Maine Central Layout 5' x 10' Realtrax and DCS\TMCC.
A toy train layout with full command or optional conventional control,
three loops on two levels in a very small space.
(An expanded and enhanced layout from Thor's Website)

Click on any of the links at right to 
watch videos of this layout 
in Windows(R) Media Format.

Overall layout view.

On the main line..

Tunnel under Biddeford.

Lionel Berkshire hauling freight.

Beep hard at work.

The benchwork is made up of two 5' x 5'  tables bolted together.  The 1"x 4" frames were covered with 1/2" plywood.  Legs are placed in each  table corner.  At some point in the future, the tables could be disassembled and moved if necessary.

See leg detail below.

The electronics panel was mounted to the underside of the bench work. On the back of the panel, a shelf is mounted which will hold all of the bricks and the power strip. 
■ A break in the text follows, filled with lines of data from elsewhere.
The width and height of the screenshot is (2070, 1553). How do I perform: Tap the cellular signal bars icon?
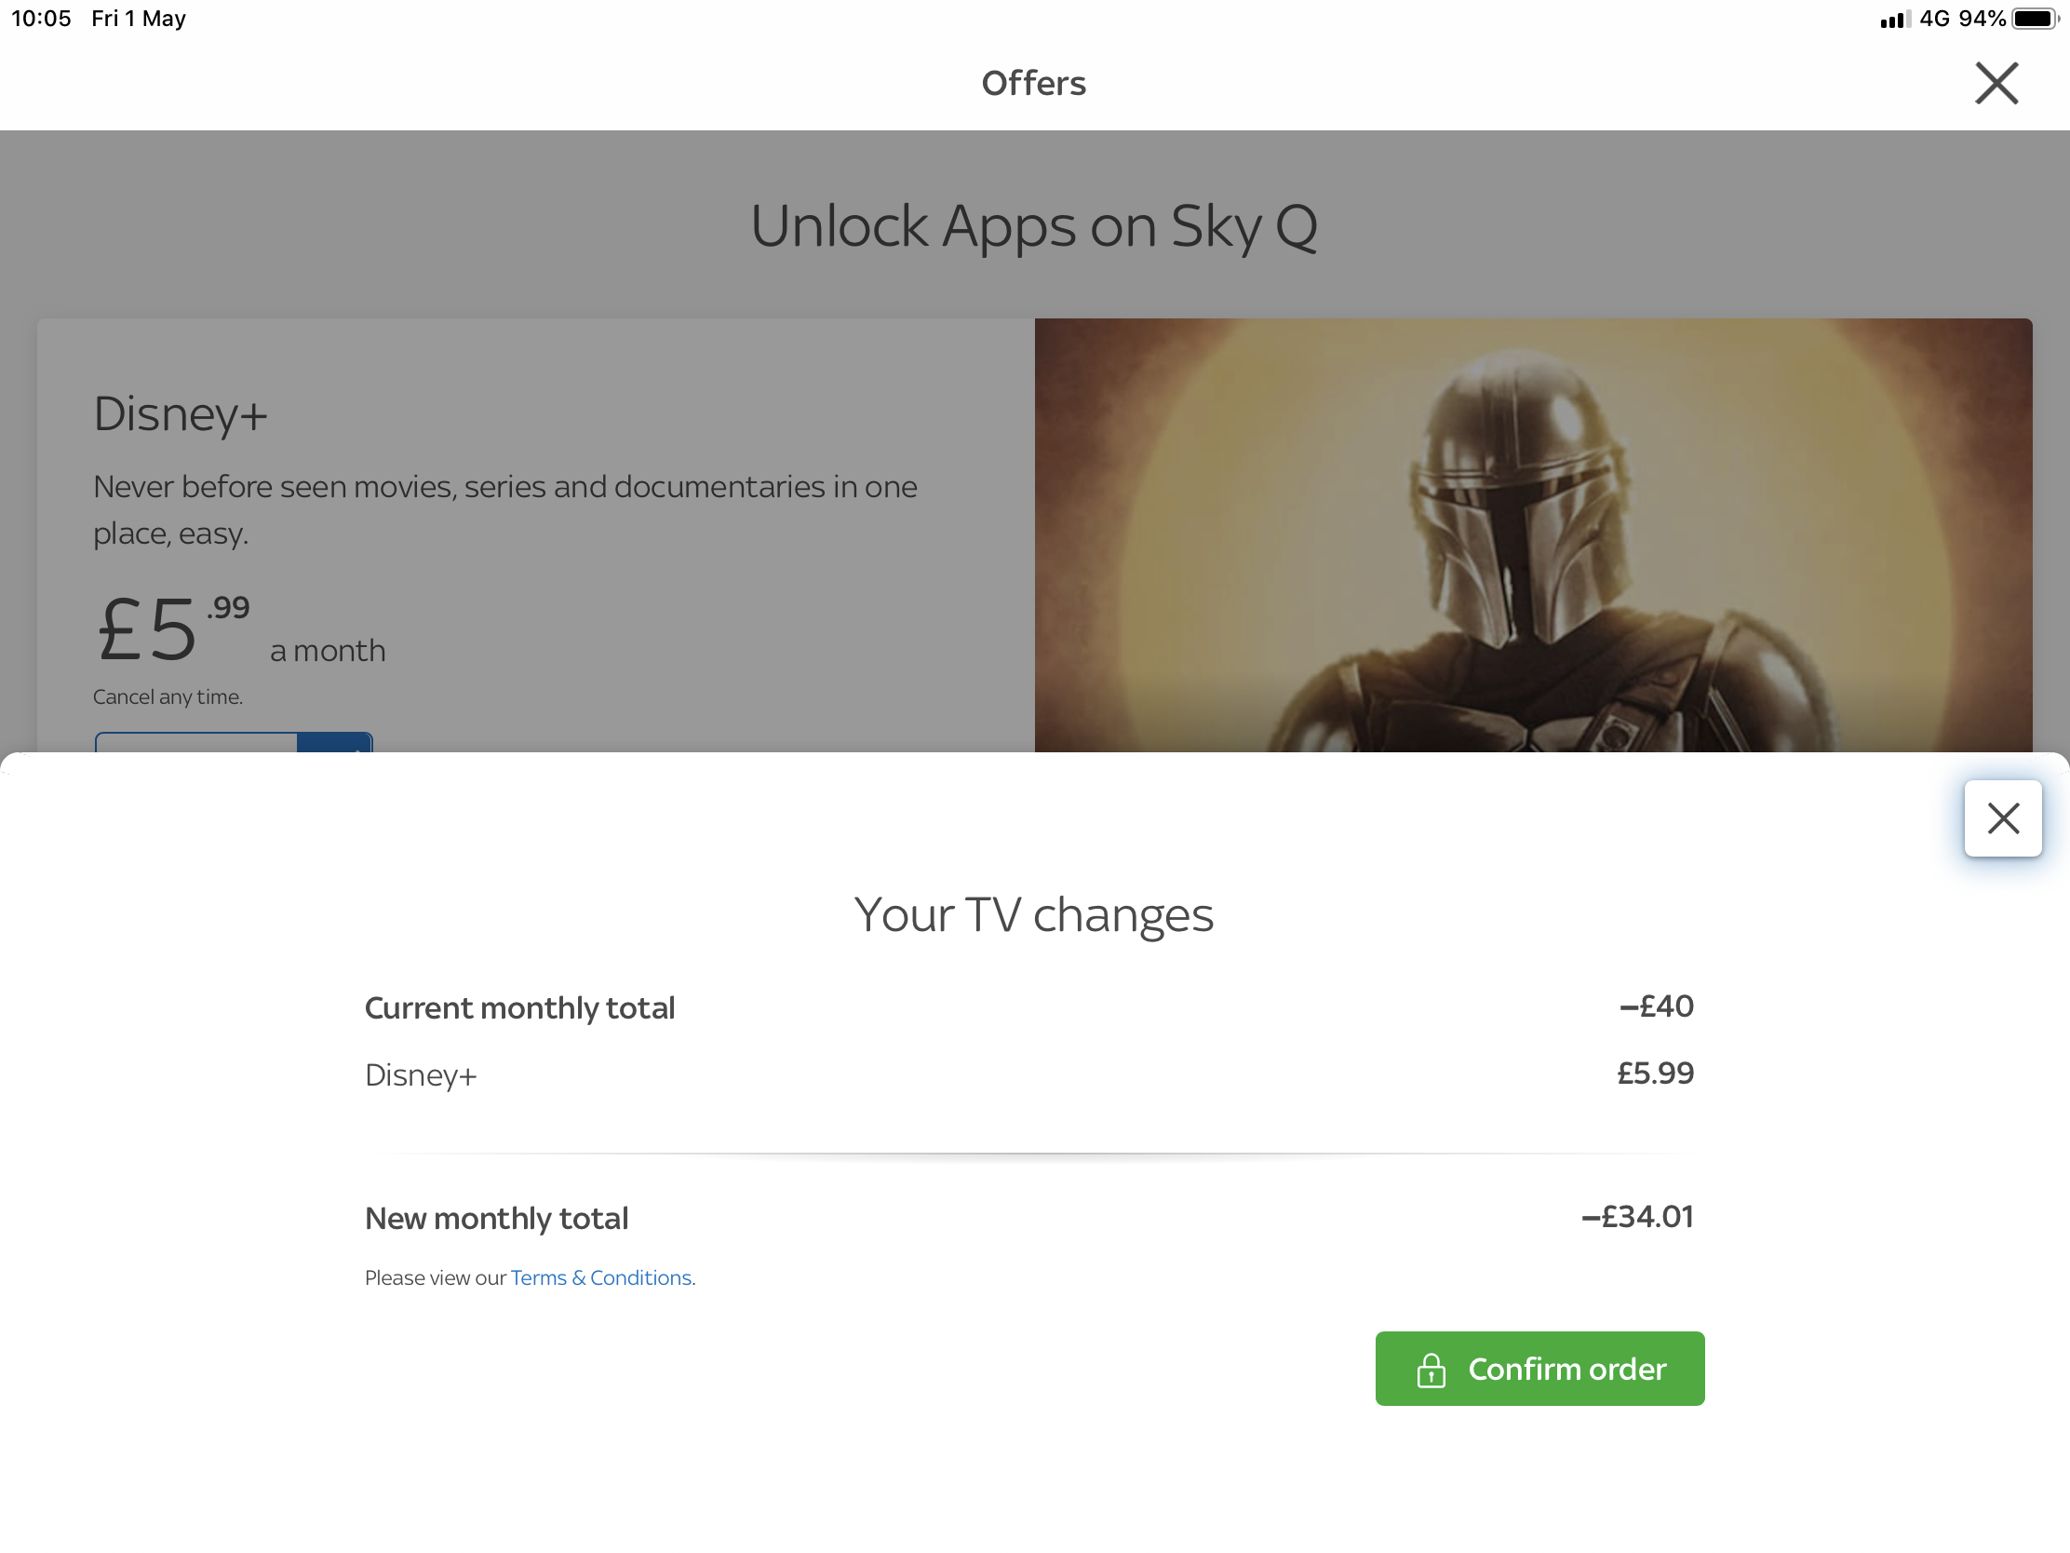1893,20
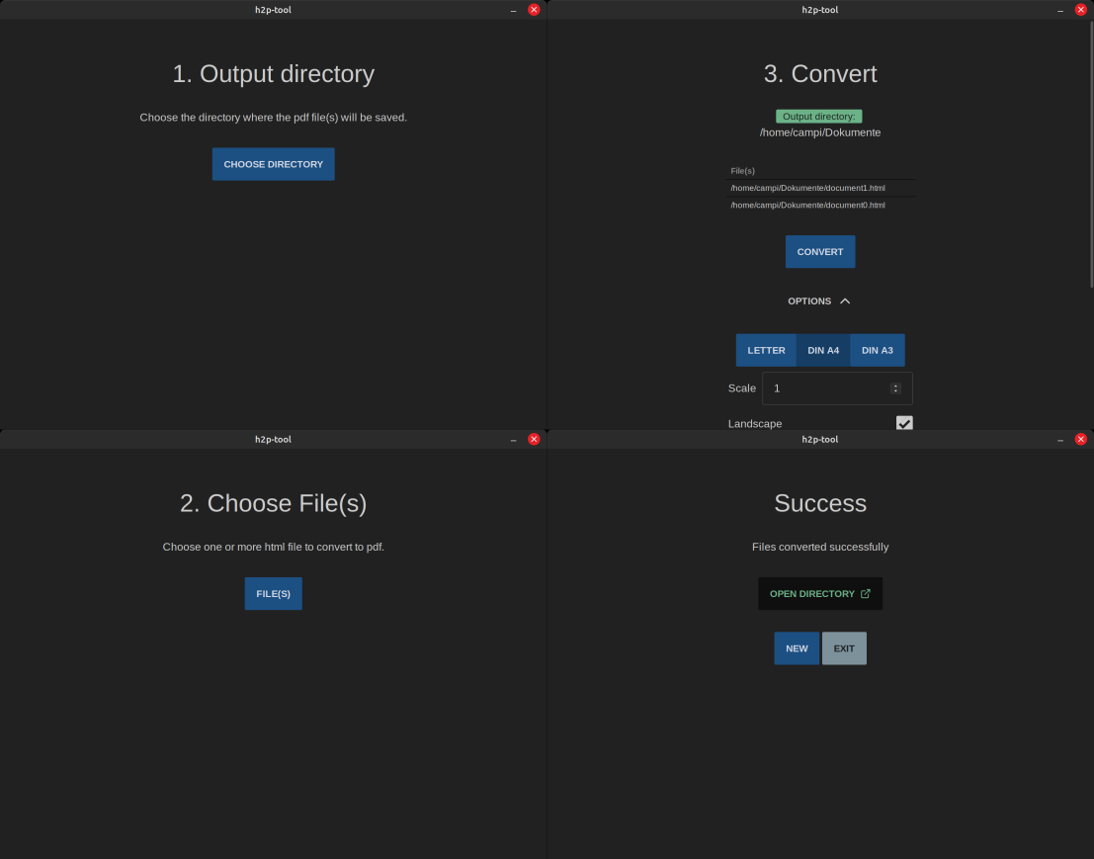Disable the Landscape checkbox
1094x859 pixels.
[903, 423]
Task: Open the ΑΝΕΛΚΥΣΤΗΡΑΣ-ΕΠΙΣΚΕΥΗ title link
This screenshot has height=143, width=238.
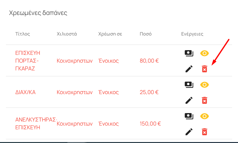Action: pyautogui.click(x=36, y=123)
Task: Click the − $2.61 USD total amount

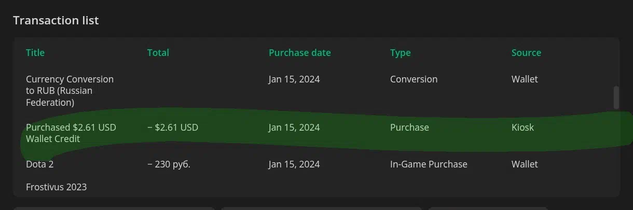Action: tap(172, 128)
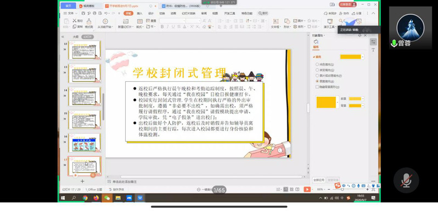Switch to the 插入 Insert ribbon tab

pyautogui.click(x=139, y=13)
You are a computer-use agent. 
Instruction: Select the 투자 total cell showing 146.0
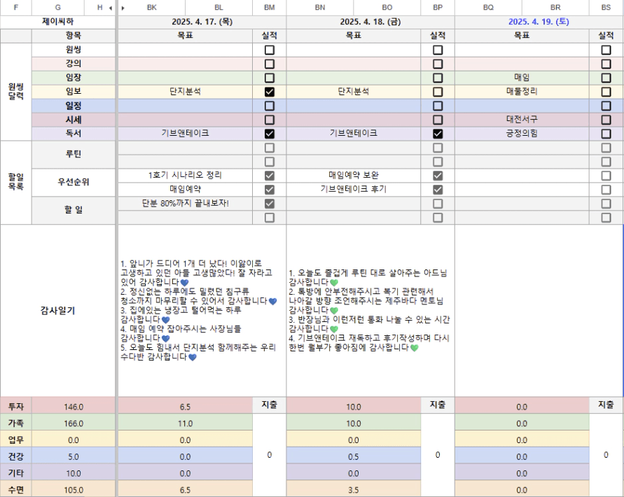(x=74, y=406)

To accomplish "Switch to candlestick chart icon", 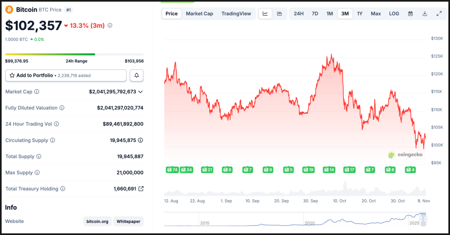I will tap(280, 13).
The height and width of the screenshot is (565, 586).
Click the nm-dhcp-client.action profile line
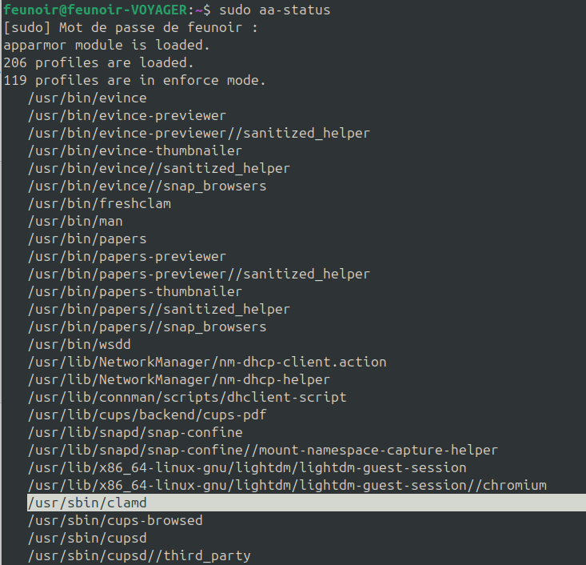tap(207, 362)
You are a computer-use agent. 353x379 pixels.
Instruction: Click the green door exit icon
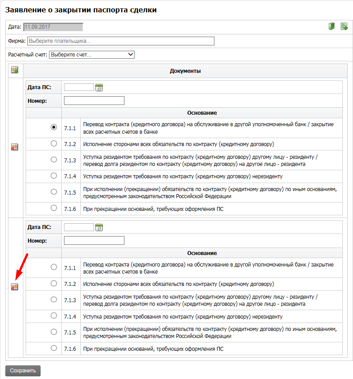pyautogui.click(x=331, y=26)
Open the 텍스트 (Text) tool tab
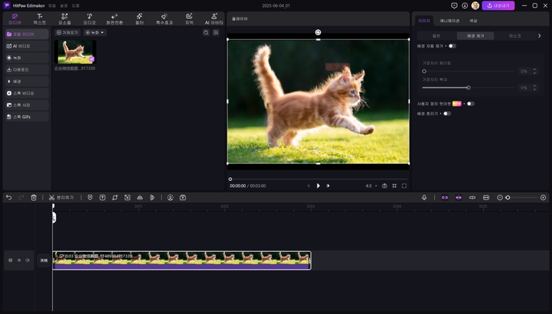The width and height of the screenshot is (552, 314). tap(39, 18)
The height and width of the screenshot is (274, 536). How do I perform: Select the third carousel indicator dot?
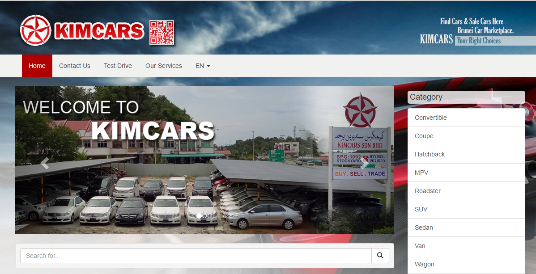click(210, 216)
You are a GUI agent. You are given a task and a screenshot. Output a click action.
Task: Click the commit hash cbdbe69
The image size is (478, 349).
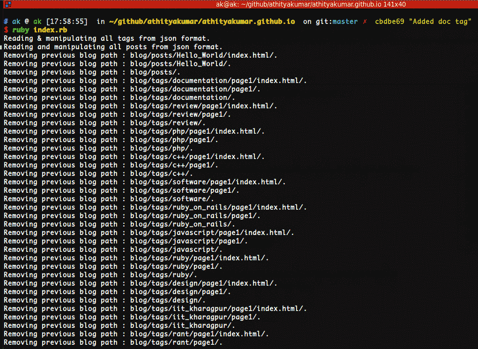389,22
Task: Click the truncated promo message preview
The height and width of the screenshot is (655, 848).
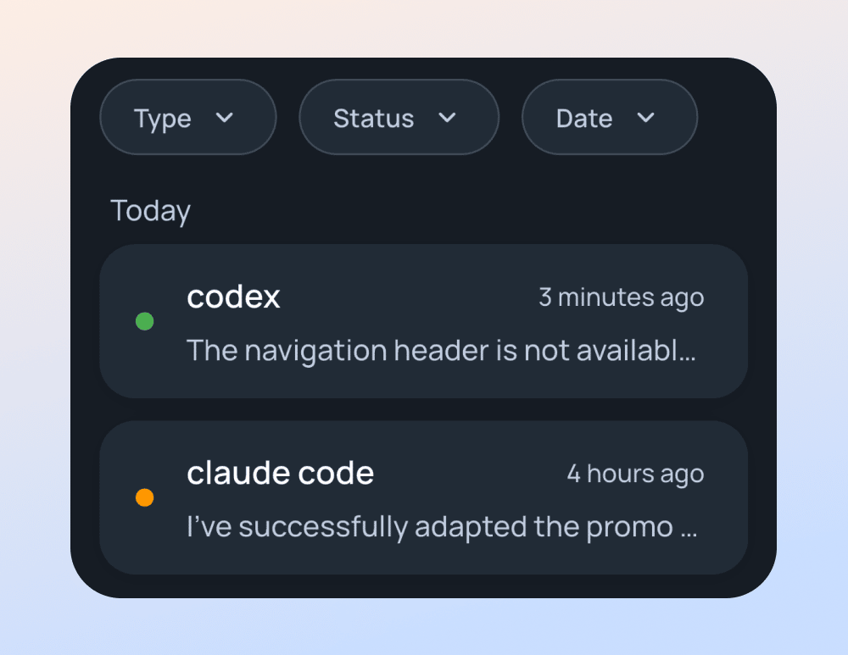Action: pos(442,526)
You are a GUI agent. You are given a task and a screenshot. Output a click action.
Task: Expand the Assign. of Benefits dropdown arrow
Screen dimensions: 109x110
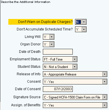(x=104, y=105)
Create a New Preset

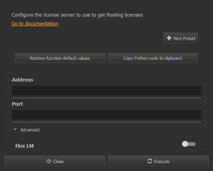coord(181,38)
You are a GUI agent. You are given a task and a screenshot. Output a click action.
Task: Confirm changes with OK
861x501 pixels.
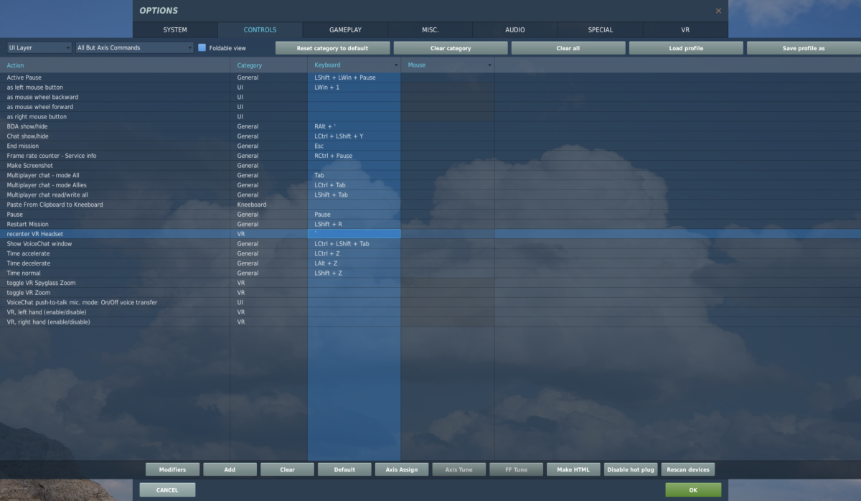[693, 489]
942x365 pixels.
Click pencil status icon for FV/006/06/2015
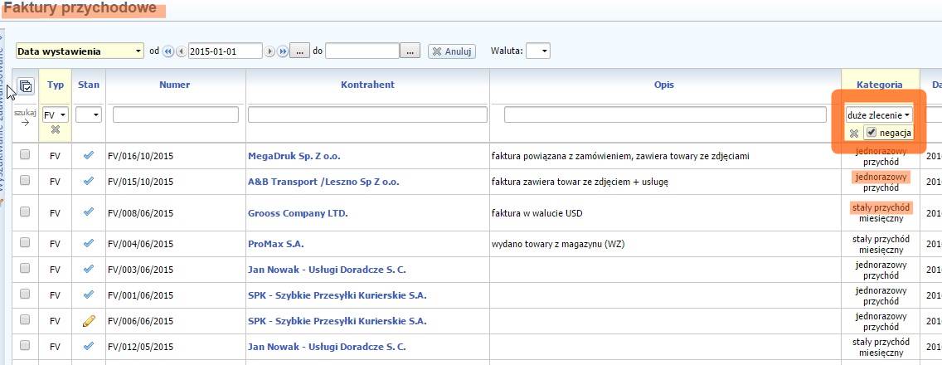click(x=89, y=321)
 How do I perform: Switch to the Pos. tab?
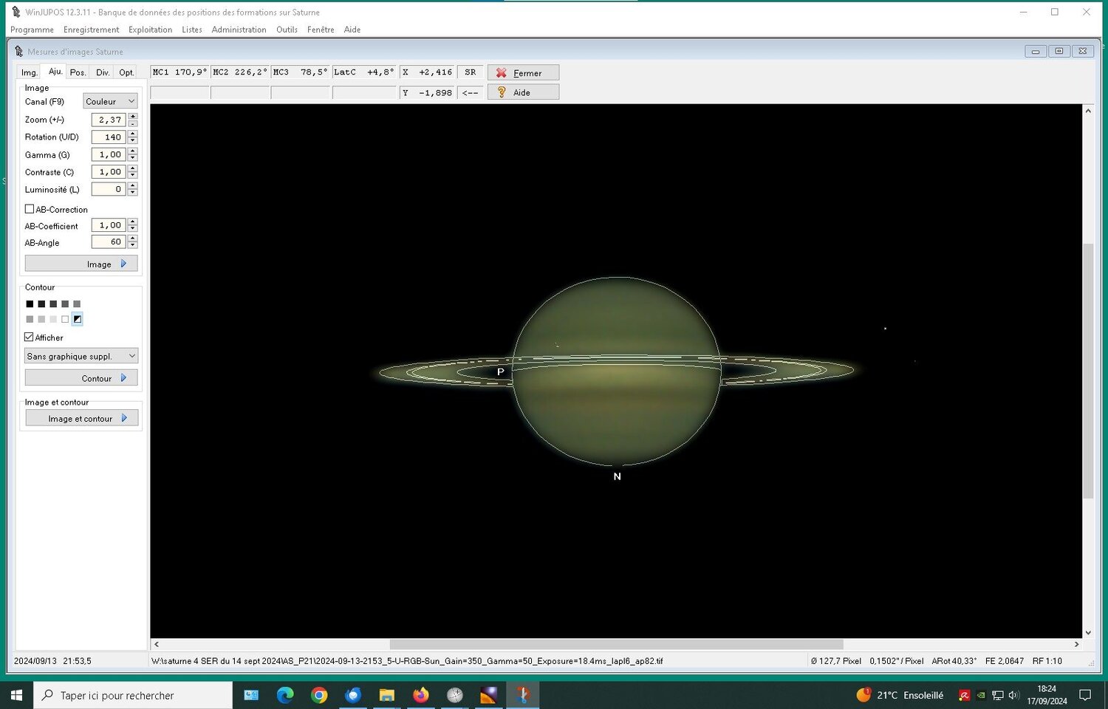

The table legs are made up of  a 1"x3" and a 1"x4" glued and screwed together.  A piece of 2" x 3" is glued and screwed at the bottom.  Whatever caster or leveling leg you want can be inserted in the bottom of the 2"x3".  In this case we used a swivel caster held in place with four screws.  We could get away with this because the floor is poured concrete and we want to be able to move the table away from the wall.

Grandson Jacob helps to spread the flooring adhesive which will hold the 1/2" Homosote to the plywood.  He really likes this part of the project because he gets to  make a big a mess and not get in trouble for it.

After the Homosote was put down, we filled any cracks, and primed it with latex primer.  We needed a "grassy" green for the base coat on the Homosote, so Jacob and I went to the paint store.  We couldn't make up our minds on a shade, so we went across the street to the Post Office in Saco, Maine and picked some grass.  We brought the grass back to the paint store and they matched the color in no time.  It's California "Grasshopper Green".

Our electronics panel mounted below the tables.  All wires are home runs back to terminal strips.  The genius of  the MTH system with banana plugs is that we will be able to instantly configure any one of the three loops as Command or Conventional just by plugging in the loop leads to either a Fixed or Variable channel on the TIU.  We will be like Lilly Tomlin..."number please."  At present we are running the entire layout off of one MTH Z-500 brick.  TMCC capability as well with new MTH cable installed.

Some of the track for the lower two loops is now in place.  Everything seems to fit according to plan.  Waiting for the paint to dry on the control panel.  All turnouts, un-couplers, and accessories will be controlled both by DCS and with individual levers and switches.  A programming track will be wired as well.   Eventually a New ZW will be mounted in the upper right hand corner of the panel for conventional control with handles.

Here comes the B&M  LL Bean Steam Engine for a test of conventional control on the inner loop.   The drivers on the loco were jumping off the track at the 0-31 RealTrax turnouts.  We had to use the Dremel tool to smooth out the switch points. After that the little loco behaved perfectly.

Our prize from York.  Would you believe we paid only $99.00 for this Transfer Dock?  Amazing.  I hope it fits in this spot.  What a neat accessory !


Making the connection.  Jacob is busy connecting the wires to the turnouts.  He is really into the wiring and his little hands (and good eyesight) make him a natural at it.

MEC No. 801.  This is the new Weaver RS-11 with TMCC.  It is a nice model and I bought it for the roadname and color scheme.  But weaver has a little work to do in my opinion to match the current quality of Lionel and MTH.

Here is my control panel.  All three loops can be run in conventional or command with TMCC and DCS.  Turnouts can be activated with DCS or manually.  Uncouplers are strictly manual.

The Flying Yankee crossing the bridge over Elm St. in Biddeford, Maine on her way to Saco Station.  This is a very unique train set from MTH, with PS-2 of course.

The overall view of the two level, three loop layout.

Framing Detail for two 5' x 5' tables.

This diagram gives an idea of how the 5 x 5 foot tables were built using 4x8 foot materials.  I was fortunate that my lumber yard does mill work as part of it's service to contractors.  The frames are made of 1"x 4" pine from 10 foot lengths cut to size and glued and screwed together.  2" x 4"s were used at the plywood seams to provide support.  The frames were covered with 1/2" plywood.   I had two sheets of plywood cut as follows.  One sheet was cut in half to 4' x 4' pieces.  The other sheet was ripped in 1' strips length wise.   This provided all the pieces necessary to cover the frames with a little left over.  I did the same with the homosote, but when applying it we staggered the joints so it would even out the surface.